▸ **Testo fornito**
La Zurda: viaggiare contromano
La band di Buenos Aires è tornata in Italia per presentare il nuovo album Para Viajar. Parla Emu, leader e cantante.
di Gian Franco Grilli
Il viaggio de La Zurda inizia una decina d’anni fa sui binari del rock dell’ambiente underground di Buenos Aires, ma si può dire che il vero decollo della band avviene sulle ali di Falopero, il brano di hip hop andino che vince nel 2000 il concorso “La Resistencia”, un grande evento musicale con ben 2500 band dell’America Latina e della Spagna. Da quel momento si aprono le porte per l’incisione del primo album eponimo La Zurda, che a sua volta permetterà al gruppo argentino di intraprendere un lungo viaggio per cantare alle platee sudamericane, dal Cile al Messico, e a quelle europee, puntando in particolare sull’Italia, e dove spesso ritornano. Motivi? La loro proposta musicale ha incontrato i favori del pubblico italiano, con il quale si è instaurato un grande feeling artistico e si è rafforzato un rapporto affettivo da tempo sospeso. Infatti, esiste una certa ‘famigliarità’ tra i giovani musicisti argentini e il nostro Paese: i loro bisnonni erano tra quegli italiani che all’inizio del Novecento emigrarono in Sudamerica in cerca di lavoro, e ora colgono tutte le occasioni professionali per conoscere le loro origini.
Da poche settimane è uscito
Para Viajar, il loro secondo album, che è stato presentato al pubblico italiano durante la recentissima tournèe del gruppo nel nostro Paese. Abbiamo approfittato della visita di questi musicisti per farci raccontare la storia della band. Ecco cosa ci ha detto il portavoce Emu (Emanuel Yazurlo), leader, cantante e polistrumentista (charango, chitarre, ronroco, tromba, caja andina, armonica).
Quando e dove nascono le prime idee del vostro progetto?
Io avevo 17 anni e il cammino iniziò poco più di 10 anni fa nel nostro paese natale di Haedo, una località di campagna che dista 30 chilometri dalla capitale Buenos Aires. E in questo ambiente rurale suonammo per la prima volta in pubblico, composto prevalentemente da amici. Adesso vivo nel quartiere Boedo, nella capitale federale, dove si ascolta tango.
Brevemente, puoi descrivermi l’ambiente sociale e culturale dove muove i primi passi La Zurda?

▸ **Elenco dei record**
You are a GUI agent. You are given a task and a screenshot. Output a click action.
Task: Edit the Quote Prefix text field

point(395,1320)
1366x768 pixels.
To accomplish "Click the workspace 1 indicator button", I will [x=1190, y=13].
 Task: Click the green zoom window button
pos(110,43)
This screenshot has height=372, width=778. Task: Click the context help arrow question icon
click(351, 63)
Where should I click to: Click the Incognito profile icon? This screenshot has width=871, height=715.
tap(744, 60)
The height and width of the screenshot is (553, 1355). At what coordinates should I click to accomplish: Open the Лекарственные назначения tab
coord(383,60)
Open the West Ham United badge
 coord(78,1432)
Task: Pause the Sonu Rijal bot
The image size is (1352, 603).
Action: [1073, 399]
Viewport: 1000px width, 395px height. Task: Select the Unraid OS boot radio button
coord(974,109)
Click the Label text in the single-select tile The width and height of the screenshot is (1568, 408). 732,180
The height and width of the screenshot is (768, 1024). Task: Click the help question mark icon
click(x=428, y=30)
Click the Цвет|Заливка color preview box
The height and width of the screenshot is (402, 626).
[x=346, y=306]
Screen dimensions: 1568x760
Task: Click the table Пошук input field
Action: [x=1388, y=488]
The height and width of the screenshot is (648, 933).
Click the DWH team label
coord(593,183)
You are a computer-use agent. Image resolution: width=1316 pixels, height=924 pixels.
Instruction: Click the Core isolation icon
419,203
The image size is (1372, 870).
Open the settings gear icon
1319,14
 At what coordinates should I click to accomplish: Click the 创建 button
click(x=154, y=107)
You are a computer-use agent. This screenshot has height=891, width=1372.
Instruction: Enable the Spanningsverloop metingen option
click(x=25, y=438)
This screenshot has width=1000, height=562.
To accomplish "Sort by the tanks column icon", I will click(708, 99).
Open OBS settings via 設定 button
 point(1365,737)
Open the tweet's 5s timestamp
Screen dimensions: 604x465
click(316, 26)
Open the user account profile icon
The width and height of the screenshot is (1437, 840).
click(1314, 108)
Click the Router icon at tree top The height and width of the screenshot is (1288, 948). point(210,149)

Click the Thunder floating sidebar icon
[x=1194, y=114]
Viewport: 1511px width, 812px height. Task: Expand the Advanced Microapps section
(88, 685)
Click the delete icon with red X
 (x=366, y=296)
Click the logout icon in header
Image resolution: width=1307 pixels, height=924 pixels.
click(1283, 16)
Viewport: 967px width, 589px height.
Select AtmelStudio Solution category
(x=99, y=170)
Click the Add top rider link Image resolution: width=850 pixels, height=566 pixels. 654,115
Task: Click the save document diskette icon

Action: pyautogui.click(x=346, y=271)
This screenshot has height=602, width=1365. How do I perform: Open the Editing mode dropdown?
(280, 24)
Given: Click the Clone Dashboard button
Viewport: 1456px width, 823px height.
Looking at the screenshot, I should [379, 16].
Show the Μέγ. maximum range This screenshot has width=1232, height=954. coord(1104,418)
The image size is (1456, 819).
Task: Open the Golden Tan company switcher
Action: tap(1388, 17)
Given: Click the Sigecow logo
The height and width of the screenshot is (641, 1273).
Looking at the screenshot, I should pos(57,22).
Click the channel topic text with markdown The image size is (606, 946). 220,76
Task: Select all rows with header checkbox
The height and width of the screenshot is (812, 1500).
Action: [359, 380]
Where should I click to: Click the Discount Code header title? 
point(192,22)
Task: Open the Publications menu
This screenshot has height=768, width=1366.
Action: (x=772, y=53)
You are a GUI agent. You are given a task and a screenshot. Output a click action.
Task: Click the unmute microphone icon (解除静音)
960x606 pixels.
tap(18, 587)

▸ **Istruzioni**
1. Indica se ciascuna affermazione concorda con il testo su La Zurda, rispondendo sì o no e citando fedelmente le parole del testo che lo stabiliscono.
(a) Il brano Falopero ha vinto il concorso “La Resistencia” nel 2000.
(b) Para Viajar è il primo album della band.
(c) Oggi Emu vive a Haedo.
2. Rispondi brevemente a queste domande basandoti sul testo su La Zurda.
(a) Quante band parteciparono al concorso “La Resistencia”?
(b) Quanti anni aveva Emu quando iniziò il cammino della band?
(c) A quanti chilometri da Buenos Aires si trova Haedo?
3. Scrivi il seguito del testo su La Zurda a partire dall'ultima frase riportata.

▸ **Soluzioni**
1.
(a) Sì: "il brano di hip hop andino che vince nel 2000 il concorso “La Resistencia”"
(b) No: "Para Viajar, il loro secondo album"
(c) No: "Adesso vivo nel quartiere Boedo, nella capitale federale"

2.
(a) 2500 band dell'America Latina e della Spagna.
(b) 17 anni.
(c) 30 chilometri.

3.
Un quartiere di classe media, piccolo borghese, realtà abbastanza pittoresca con architettura di impronta europea. E un panorama culturale variegato.
Il nome la Zurda, esattamente cosa vuol dire?
Per noi ha diversi significati. Fin da ragazzi abbiamo scelto questo nome perché noi andiamo per altre strade, siamo contromano, controcorrente rispetto al mondo. Ad esempio oggi ci troviamo nell’inverno italiano, l’opposto di quello avviene in Argentina, andiamo contromano. A sinistra, c’è il cuore, il sentimento; ma la politica non c’entra.
Il gruppo è formato da quanti musicisti?
Il nucleo centrale è di tre componenti, che aumenta durante i tour e nelle registrazioni invitando altri musicisti.
I fondatori del gruppo e i partner più stabili provengono da studi musicali accademici?
Alcuni sì, hanno studiato presso conservatori, però la maggior parte della nostra esperienza viene dalla calle, dalla strada. Il viaggio ci arricchisce moltissimo, e da lì nascono le nostre melodie.
Qual era la filosofia che vi ha spinto a formare la band?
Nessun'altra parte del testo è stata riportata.